EECS 387-0 Technology Infrastructure: Concepts, Requirements, Design and Operation (1 Unit) Requirements of largescale computer systems and networks; space, power, environmental control, operational software and security; planning, data centers, network operations centers, national and international regulations and practices.
EECS 388-0 Nanotechnology (1 Unit) Physics and fabrication of photonic and electronic devices. Physics of semiconductors: crystal structures, reciprocal lattice, elements of quantum mechanics, heterojunctions, quantum wells, and super-lattices. Bulk crystal, thin-film, and epitaxial growth technologies. Device processing technologies: diffusion oxidation, ion implantation, annealing, etching, and photolithography. Prerequisite: EECS 223-0 or consent of instructor.
EECS 389-0 Superconductivity and Its Applications (1 Unit) Properties of materials in the superconducting state; charge flow dynamics of type II superconductors; highTc superconductors; applications for computers and high-frequency devices. Prerequisite: EECS 381-0 or consent of instructor.
EECS 390-0 Introduction to Robotics (1 Unit) Homogeneous vectors and planes; homogeneous transformation, position and orientation transformations, kinematics and inverse kinematic solutions of robot manipulators; Jacobian and inverse Jacobian relation; robot trajectory and task planning; dynamic formulation and computation of robot manipulators; robot programming and control systems. Prerequisite: EECS 230-0.
EECS 391-0 CMOS VLSI Circuit Design (1 Unit) Design of modern CMOS very large-scale integrated (VLSI) circuits.
EECS 392-0 VLSI Systems Design Projects (1 Unit) Design of a cutting-edge VLSI chip. Teams of 5 to 10 students undertake a large circuit design problem, going from specification to VLSI implementation while optimizing for speed, area, and/or power. Group collaboration and engineering design. Prerequisite: EECS 391-0 or EECS 355-0.
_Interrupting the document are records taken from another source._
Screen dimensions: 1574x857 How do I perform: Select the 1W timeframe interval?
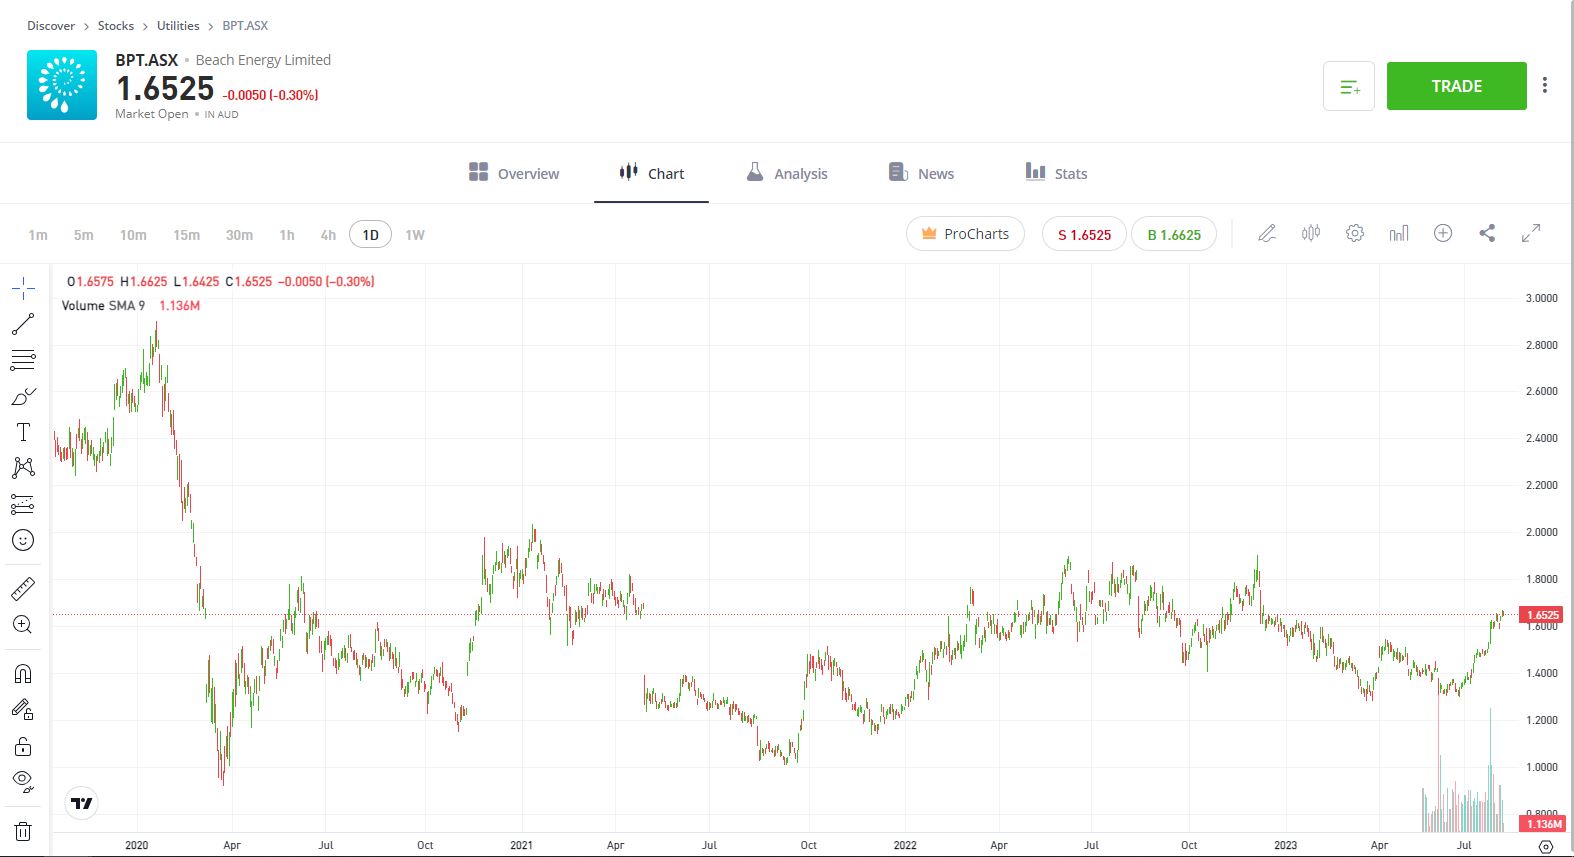415,235
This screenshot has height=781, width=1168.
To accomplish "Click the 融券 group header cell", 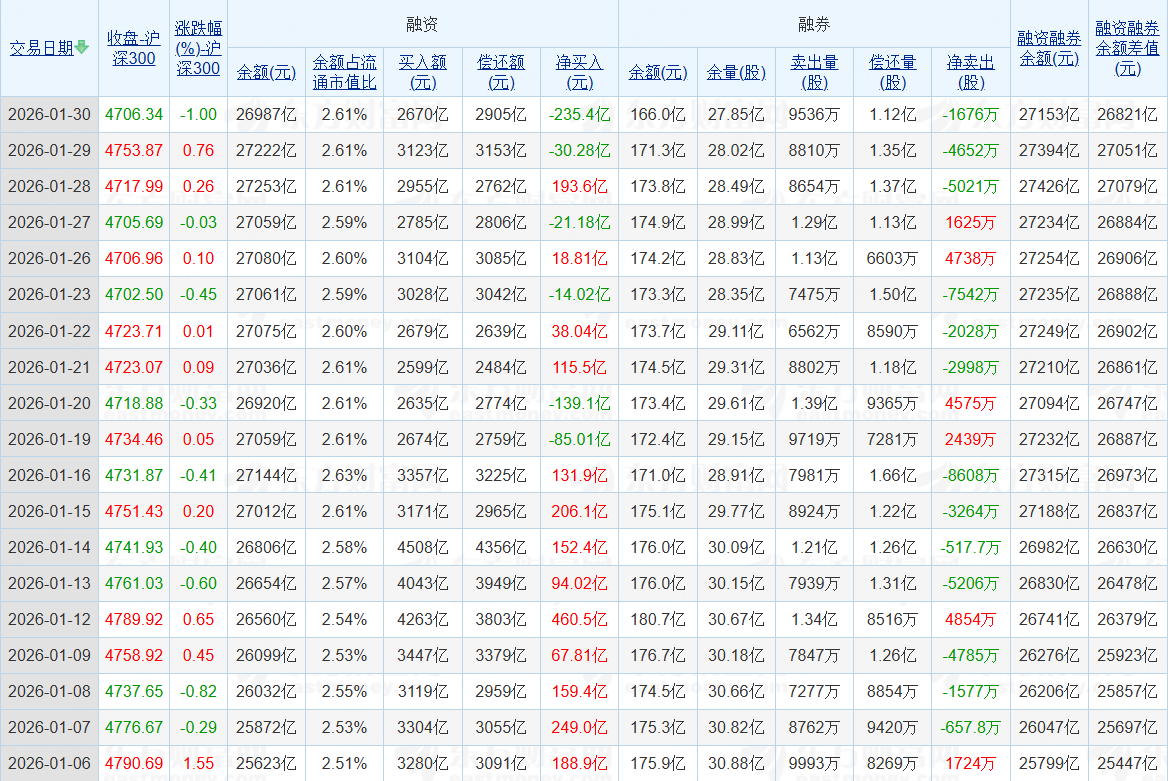I will point(814,25).
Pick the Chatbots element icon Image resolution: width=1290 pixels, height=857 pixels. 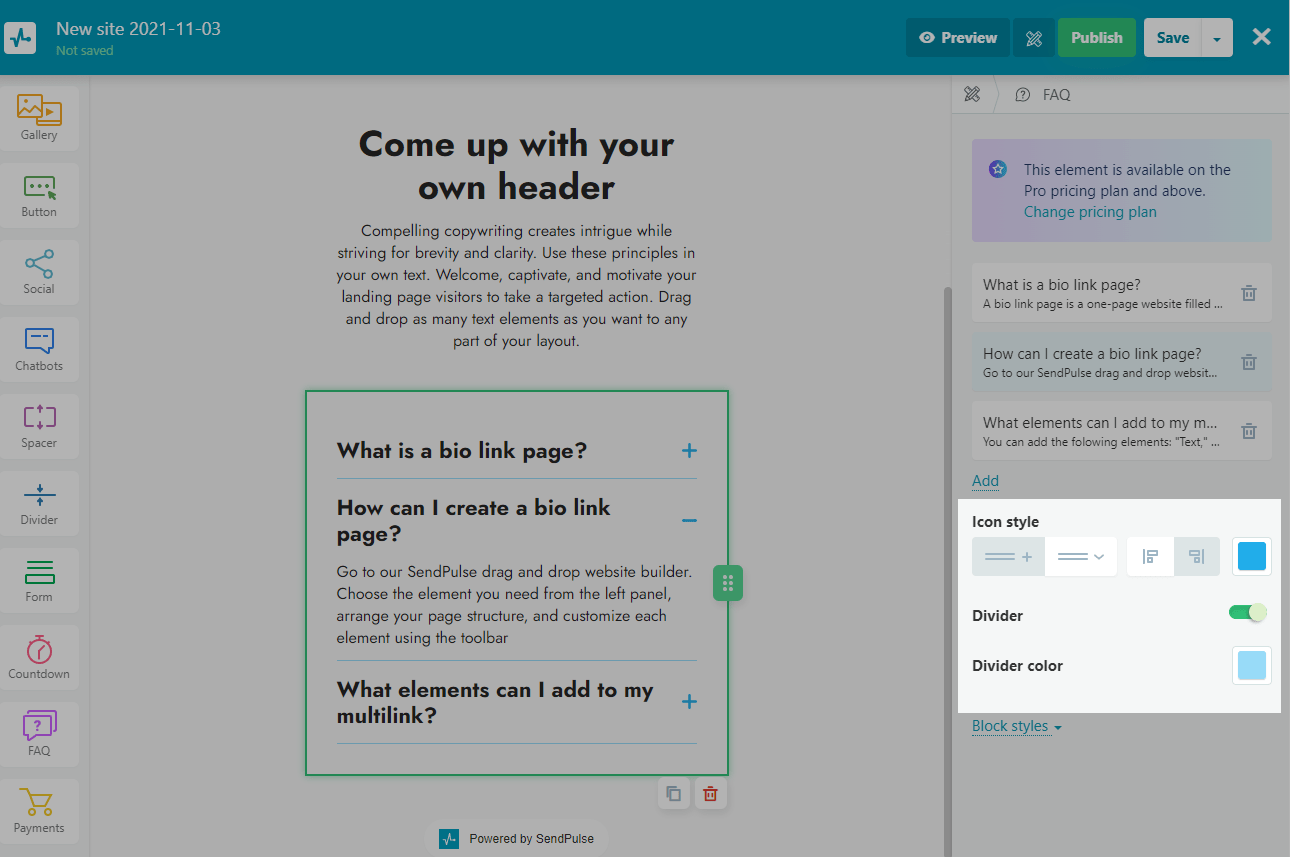pyautogui.click(x=39, y=348)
EECS 393-0 Advanced Low Power VLSI and Mixed-signal IC Design (1 Unit) This course provides an in-depth review of the advanced technology in integrated circuit design. Special focuses will be given to ultra-low power circuit design, error resilient circuit design, machine learning accelerators, power management circuits and basic design of analog mixed-signal circuit. Following a seminar format, detailed case study on circuit design techniques used by Intel, IBM, etc. will be discussed.
EECS 394-0 Agile Software Development (1 Unit) Developing mobile and web applications, using modern sustainable agile practices, such as backlogs, user stories, velocity charts, and test driven development, to deliver value as quickly as possible to end users, clients, developers, and the development organization.
EECS 395-0 Special Topics in Electrical Engineering and Computer Science (1 Unit) Topics suggested by students or faculty and approved by the department.
EECS 396-0 Special Topics in Computer Science (1 Unit) Projects suggested by faculty and approved by the department. Equivalent to 397 but intended to apply toward courses for the computer science major and its project requirement.
EECS 397-0 Special Projects in Computer Science (1 Unit) Topics suggested by faculty and approved by the department. Equivalent to 396 but intended to apply toward courses for the computer science major.
EECS 398-0 Electrical Engineering Design (1 Unit) Design of electrical and electronic devices, circuits, and systems by the application of the engineering sciences, economics, and Institute of Electrical and Electronics Engineers or other national standards. Prerequisite: senior standing.
EECS 399-0 Projects (1 Unit) Seminar and projects for advanced undergraduates on subjects of current interest in electrical and computer engineering.